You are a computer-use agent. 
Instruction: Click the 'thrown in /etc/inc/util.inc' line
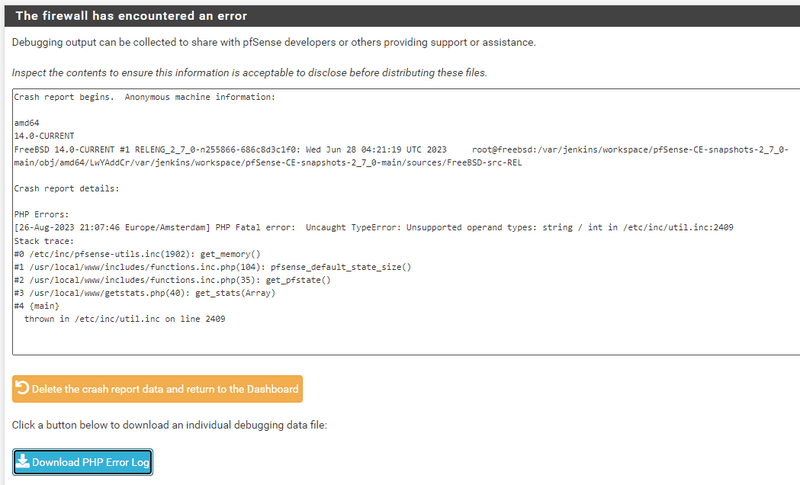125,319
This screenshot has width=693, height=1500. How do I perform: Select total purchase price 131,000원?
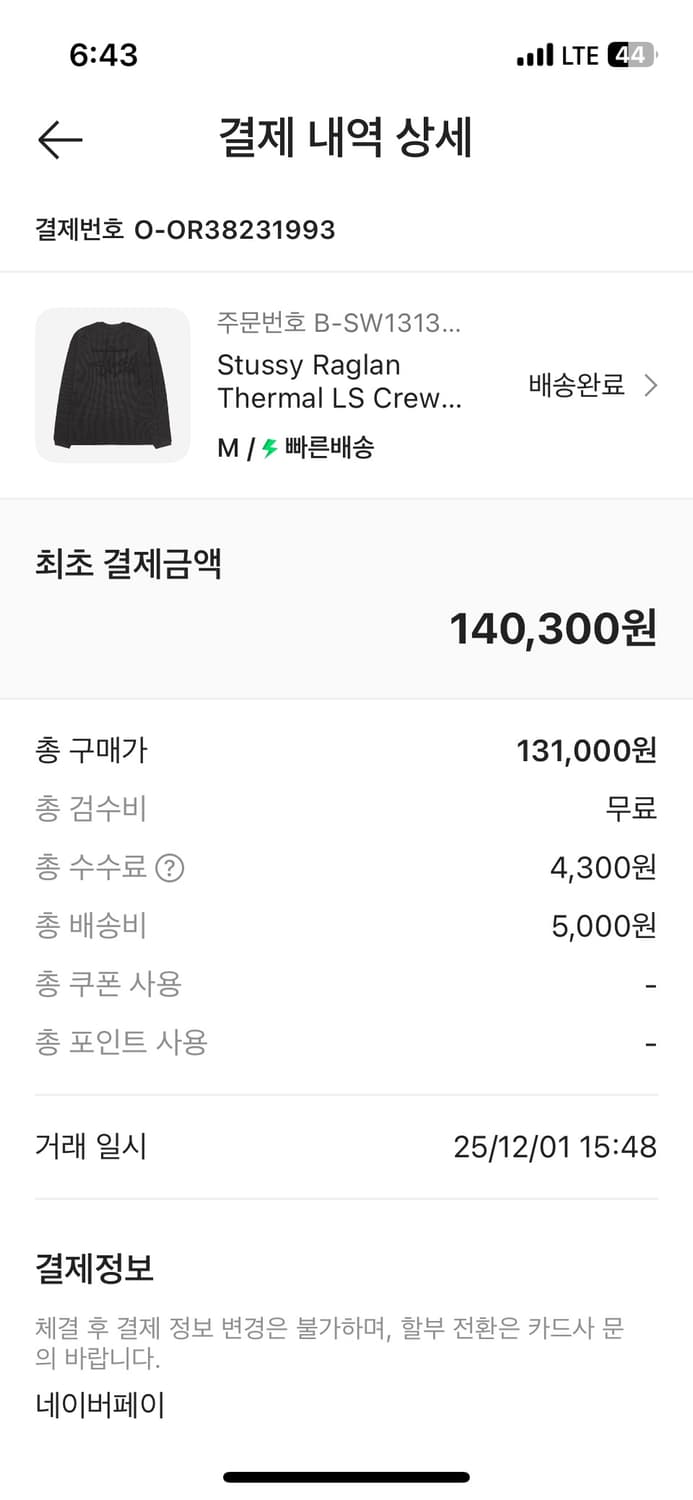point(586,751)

┄┄┄┄┄┄┄┄┄┄

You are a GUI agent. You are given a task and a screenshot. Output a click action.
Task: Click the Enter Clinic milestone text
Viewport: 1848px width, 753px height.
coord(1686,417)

┄┄┄┄┄┄┄┄┄┄

Look over the records above and copy each line that includes the string "agent".

▶ **RESULT**
You are a computer-use agent. 
You are a GUI agent. You are given a task and a screenshot. Output a click action.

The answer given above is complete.